Small Error Never Fixed

One of the most realistic line-readings in The Godfather happens when James Caan’s Sony Corleone warns the beaten and bloody Carlo (Gianni Russo) to never again brutalize his sister Connie (Talia Shire), Carlo’s wife. What makes it great is that Sonny is so winded from beating up Carlo that he’s forced to take a breath after saying “touch” (beat) and then “…my sister again I’ll kill ya.”

And yet this scene has been blemished for a half-century by a small but memorable error that could have been easily fixed.

There’s Still Time, Brother,” posted on 9.19.08:

Early this morning HE reader Frank Booth, commenting about the Francis Coppola/Robert Harris restoration of the Godfather films, made a good point about an irritant in the original 1972 film — one that’s been bothering me for decades.

He was speaking of the second-act beating scene in which Sonny laughably air-punches Carlo. There’s no missing the mistake because the shot is perfectly positioned to catch it — a nice clean side-angle. And it’s so distinct that it takes you right out of the film. When Booth saw a theatrical screening “it took a minute or so of the Sicilian wedding for the audience to stop giggling,” he says.

And yet despite all the digital refinements and restorations, not to mention that massive re-edit of Parts I and II that resulted in The Godfather Saga in the mid ’70s, Coppola has left that mistake in — minor, yes, but one that slightly interferes with the enjoyment of this film each and every time.

All Coppola would have to do is cut away from the Sonny-Carlo beating for a a second or two and show…whatever, one of the hoods standing nearby, one of the little kids watching the fight, a master shot from a different angle. There must be extra footage lying around.

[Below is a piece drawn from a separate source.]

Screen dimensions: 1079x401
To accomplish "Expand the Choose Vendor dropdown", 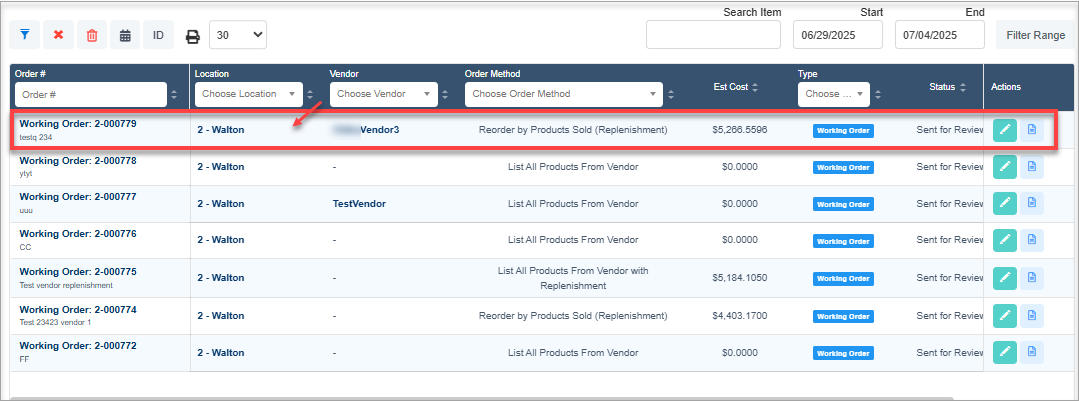I will [x=383, y=94].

All Coppola would need is 24 to 36 frames.

If you had directed The Godfather, would you want that mistake to remain in the definitive print for centuries to come? I wouldn’t. If George Lucas can make Greedo shoot first, Francis Coppola can fix Sonny’s air punch.

“Did You Not Hear Me?”

Respect for the late Kathy Lamkin, the No Country for Old Men trailer park manager who took no shit from Javier Bardem’s Anton Chigurh. Joel and Ethan Coen wrote and directed this classic scene, of course, but Lamkin’s tough steely demeanor made it work. The 74 year old actress, a resident of Pearland, Texas, passed on April 4th.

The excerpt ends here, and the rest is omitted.